Aktualizacja strony została wstrzymana

Systemy suchoja zakłócili Amerykanie?

Rosjanie potwierdzają, że dysponują systemem zakłócającym działanie pokładowej aparatury samolotów. O jego użycie wobec suchoja, który rozbił się na Jawie, podejrzewają Amerykanów, którzy mają swoją bazę wojskową na wyspie

Za katastrofę rosyjskiego samolotu Superjet 100, który rozbił się 9 maja w okolicach Dżakarty, mogą odpowiadać Amerykanie – twierdzi rosyjski wywiad. Zakłady Suchoja wskazują też na oczywistą winę indonezyjskiego kontrolera lotów. Dociekając przyczyn katastrofy, Rosjanie wzięli na poważnie hipotezy, które w przypadku polskiego Tu-154M prezentowano jako „oszołomskie” i wyśmiewano.
30 czerwca 2010 roku Wojskowa Prokuratura Okręgowa wystąpiła z wnioskiem o pomoc prawną do władz USA. Polska postulowała o przekazanie m.in. wszelkich informacji będących w gestii strony amerykańskiej dotyczących okoliczności katastrofy 10 kwietnia 2010 r. w Smoleńsku. 11 stycznia 2011 r. do WPO wpłynęło pismo wydziału spraw karnych Biura Spraw Międzynarodowych Departamentu Sprawiedliwości USA stanowiące odpowiedź na wniosek Polski. – Strona polska uznała odpowiedź strony amerykańskiej za niewystarczającą dla potrzeb prowadzonego postępowania, o czym poinformowano władze amerykańskie pismem 3 lutego 2011 r. – podał wtedy płk Zbigniew Rzepa, rzecznik NPW. Prokurator generalny Andrzej Seremet informował wtedy, że wniosek o pomoc do Departamentu Sprawiedliwości USA dotyczył udostępnienia ewentualnie posiadanych przez stronę amerykańską zapisów nasłuchów „rozmów w przestrzeni”. Chodziło o możliwość zakłócania urządzeń nawigacyjnych. – Wiadomo, że są takie metody.

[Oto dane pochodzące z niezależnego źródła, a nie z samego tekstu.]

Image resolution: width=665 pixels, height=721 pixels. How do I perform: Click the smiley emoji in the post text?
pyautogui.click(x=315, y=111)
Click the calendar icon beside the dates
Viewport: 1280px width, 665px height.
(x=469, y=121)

Skierowanie wniosku dowodowego w tym zakresie – pytania dotyczące wpływania na urządzenia nawigacyjne – było zasadne. W kontekście zdarzenia z 10 kwietnia 2010 r. należy uznać to pytanie jako całkowicie rozsądne i takie, które opierało się na jednej z hipotez wciąż aktualnej, a mianowicie udziału osób trzecich – komentuje mec. Rafał Rogalski, pełnomocnik części rodzin ofiar smoleńskich. – Jeżeli ginie prezydent i najwyżsi funkcjonariusze państwa polskiego, to budowanie takiej wersji jest zasadne, a wyśmiewanie tego świadczy tylko o poziomie osób, które to czynią – dodaje.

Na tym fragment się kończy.